- MATERIAL FOR THIS TASK -
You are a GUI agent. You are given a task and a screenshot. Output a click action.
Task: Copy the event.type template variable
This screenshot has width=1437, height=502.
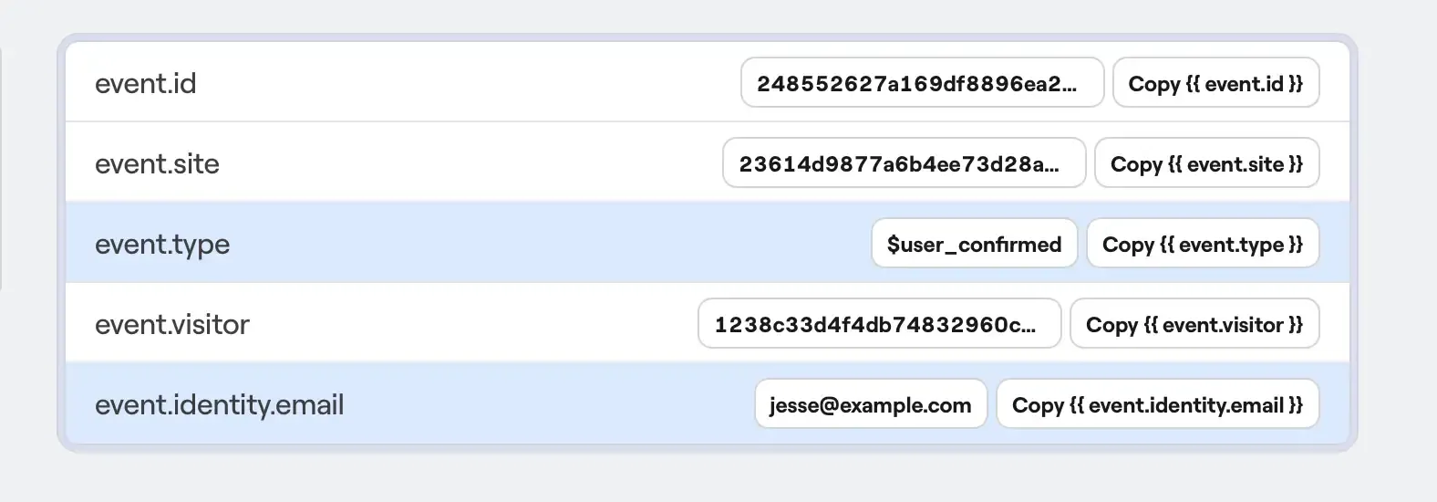click(1203, 245)
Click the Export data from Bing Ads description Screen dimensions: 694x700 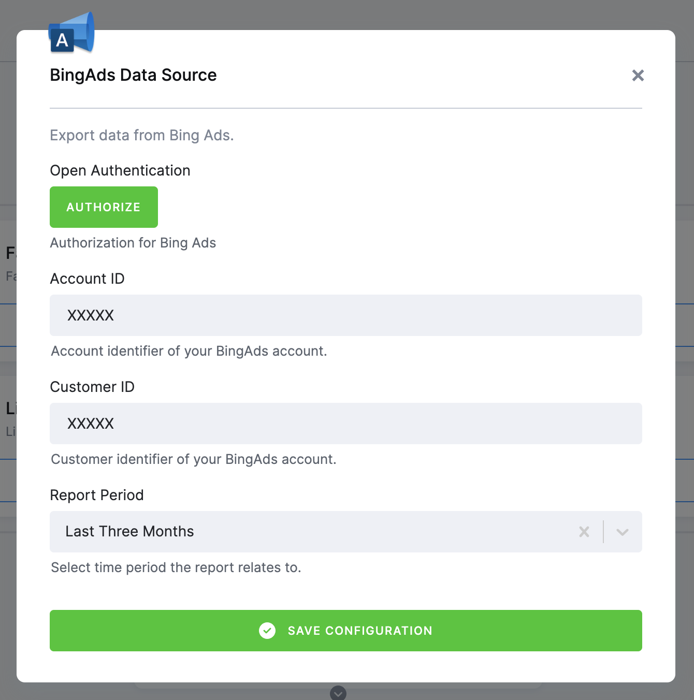[x=142, y=135]
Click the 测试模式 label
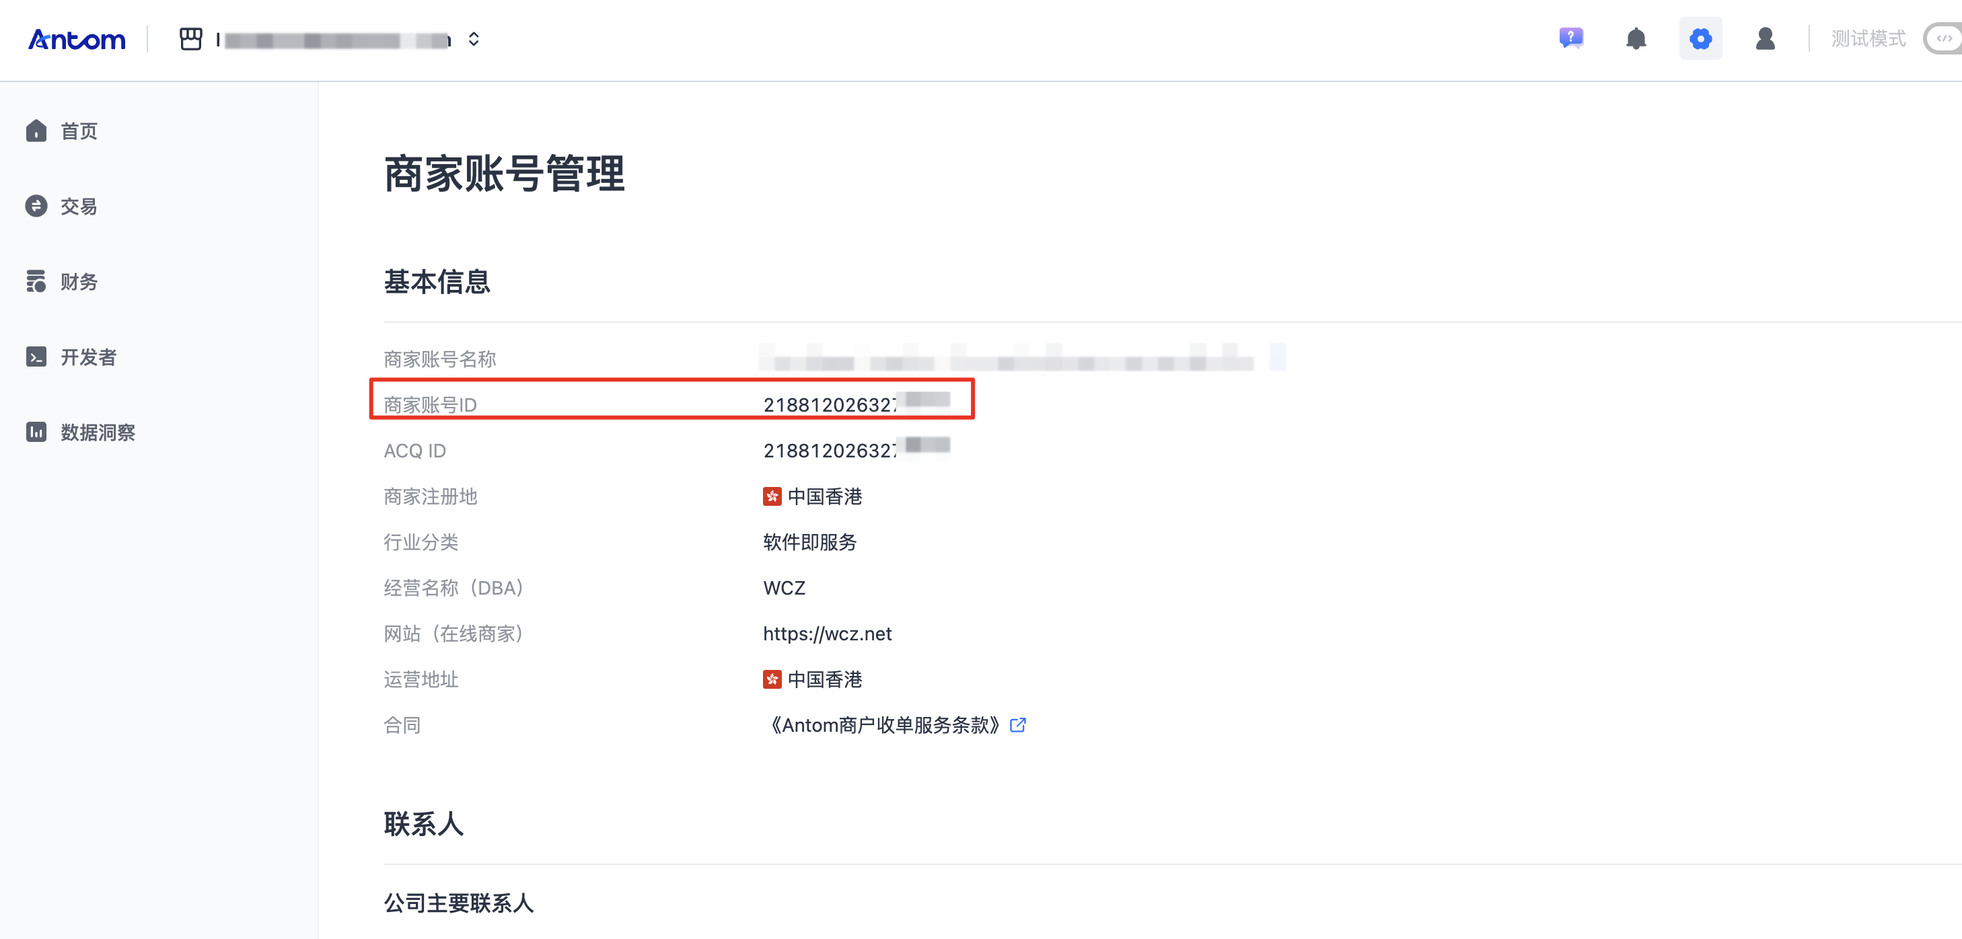Image resolution: width=1962 pixels, height=939 pixels. [1868, 38]
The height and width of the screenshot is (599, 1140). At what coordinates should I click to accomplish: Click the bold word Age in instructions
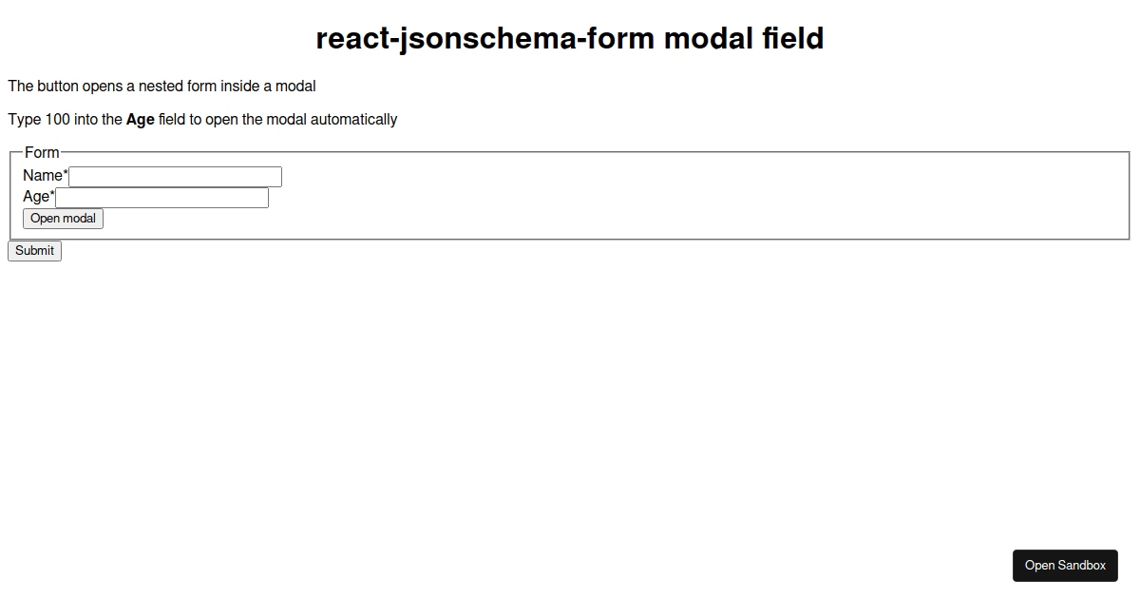139,119
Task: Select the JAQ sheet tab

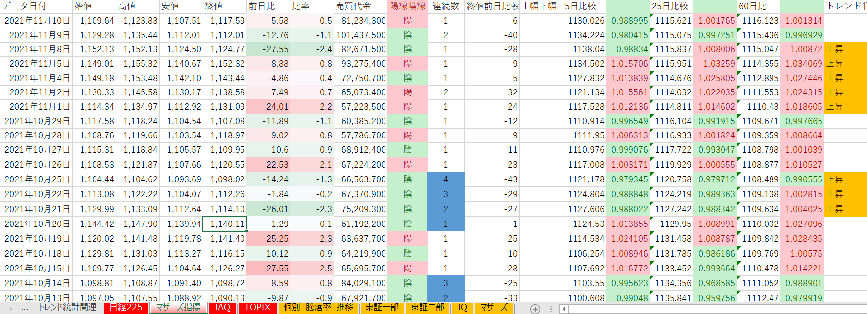Action: [x=222, y=308]
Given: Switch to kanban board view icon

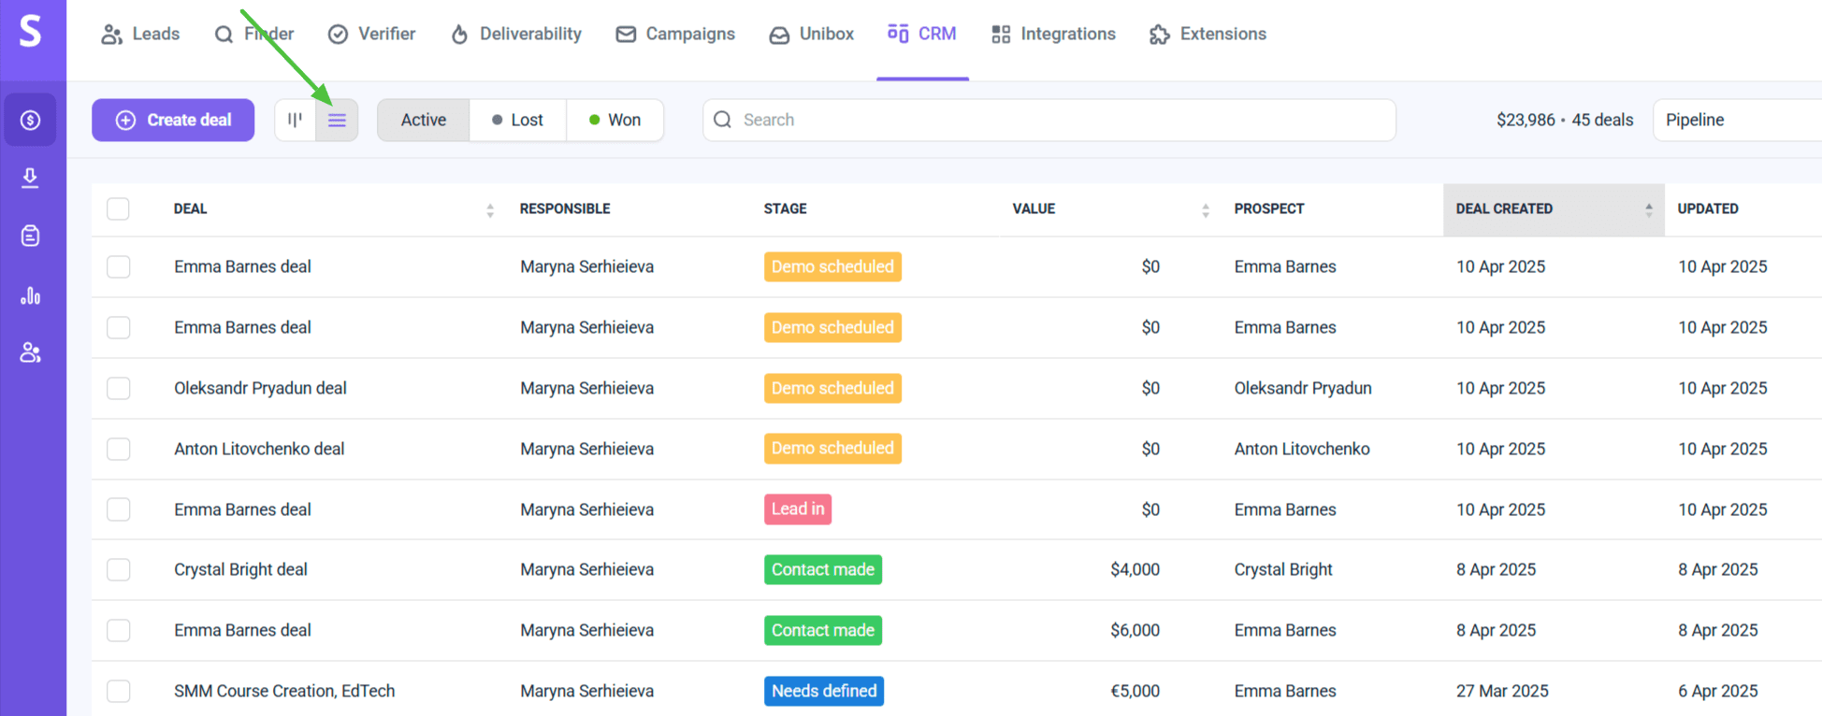Looking at the screenshot, I should coord(295,120).
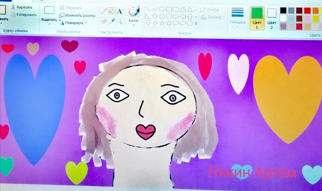This screenshot has height=191, width=322.
Task: Activate the Color picker eyedropper tool
Action: pos(112,21)
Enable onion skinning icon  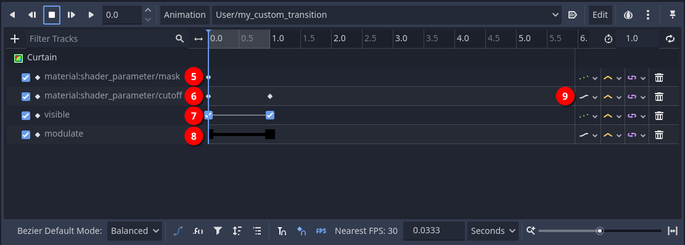coord(628,15)
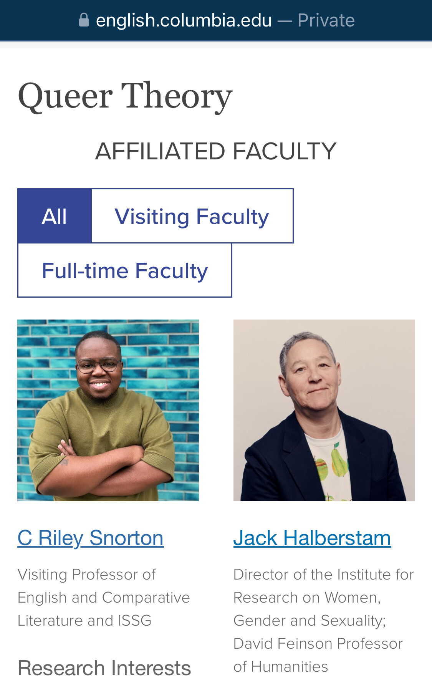The image size is (432, 684).
Task: Tap 'English and Comparative' text line
Action: pyautogui.click(x=104, y=598)
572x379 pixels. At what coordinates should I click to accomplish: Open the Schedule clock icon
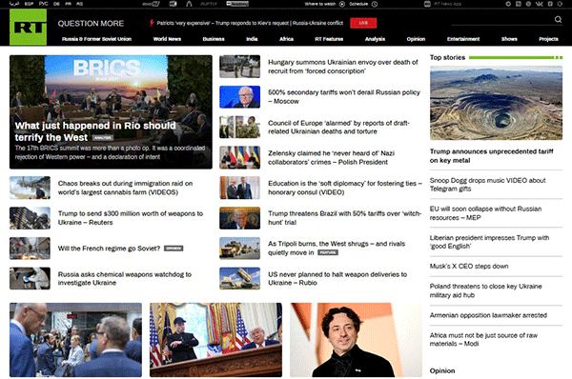375,4
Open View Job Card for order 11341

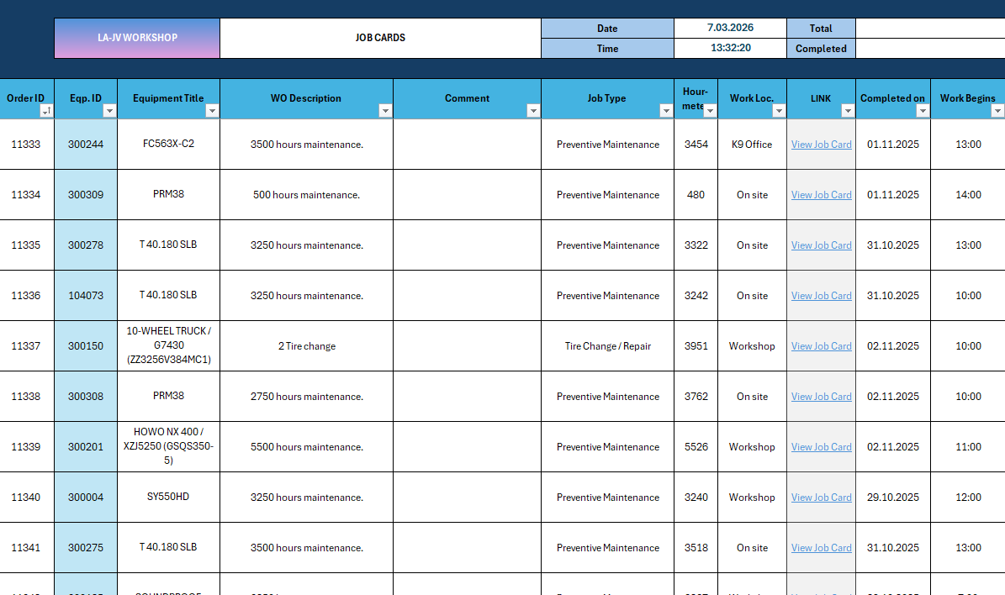point(821,547)
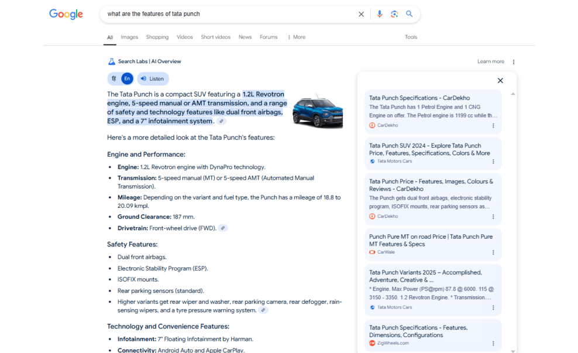The width and height of the screenshot is (578, 353).
Task: Play audio with the Listen button
Action: click(x=152, y=78)
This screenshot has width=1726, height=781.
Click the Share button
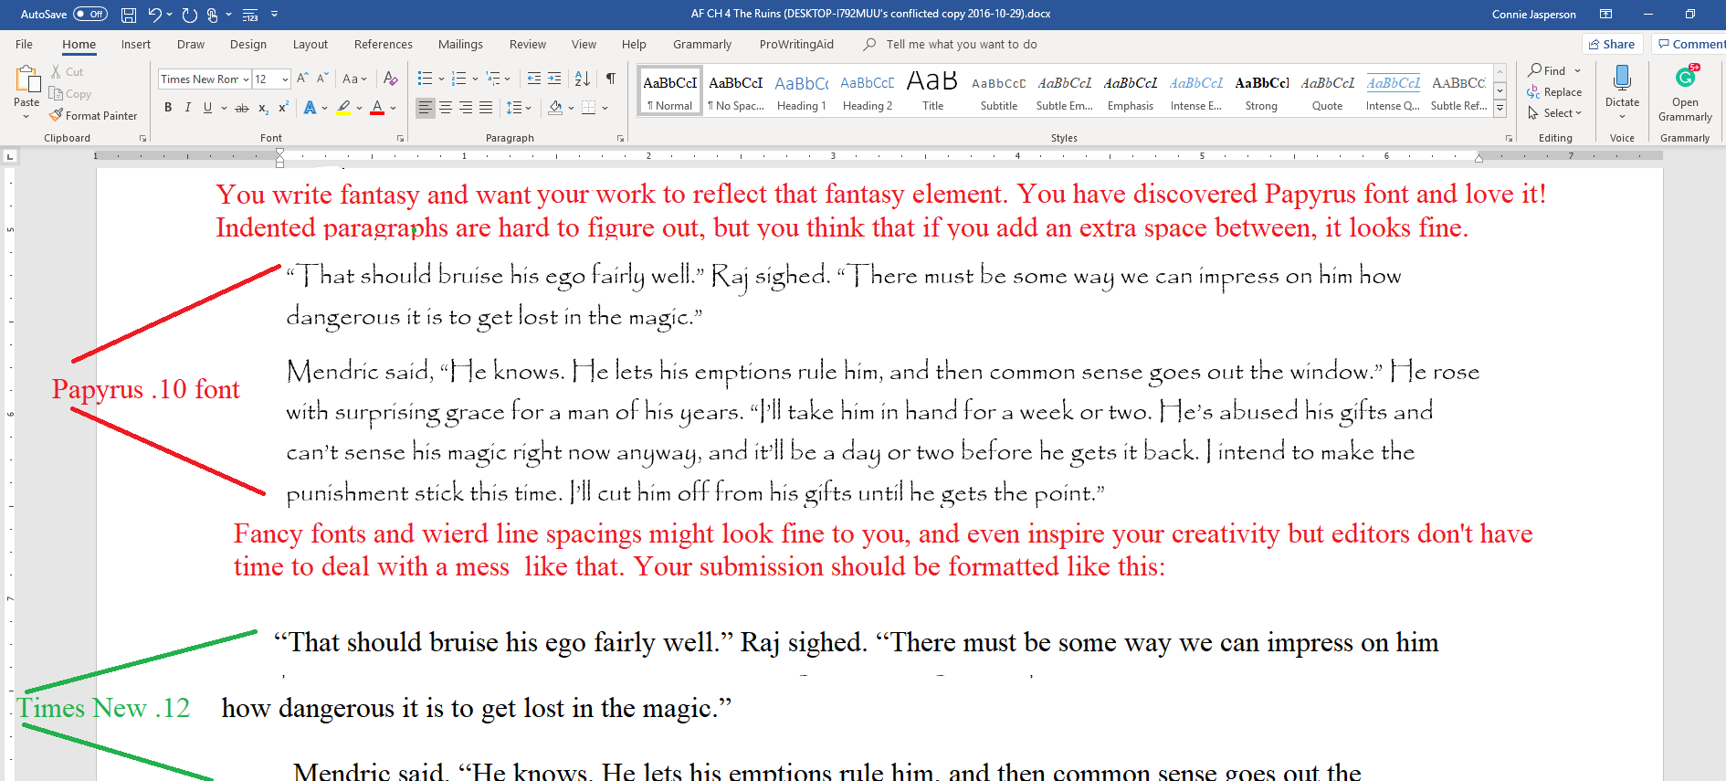1612,44
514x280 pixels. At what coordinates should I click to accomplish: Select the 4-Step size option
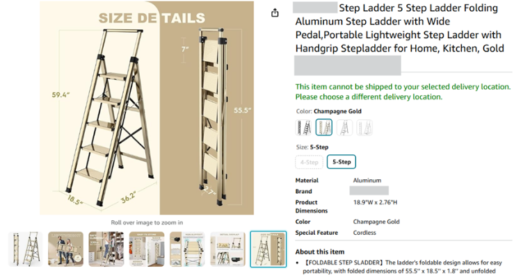pos(309,162)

- WORK ITEM -
Take the line containing "This screenshot has width=1726, height=781." and every line after it up to the end of the data, and write them out exactly, without the pictures.

- SOLVED PROBLEM -
This screenshot has width=1726, height=781.
Click the Share button
1612,44
514x280 pixels. At what coordinates should I click to accomplish: Select the 4-Step size option
pos(309,162)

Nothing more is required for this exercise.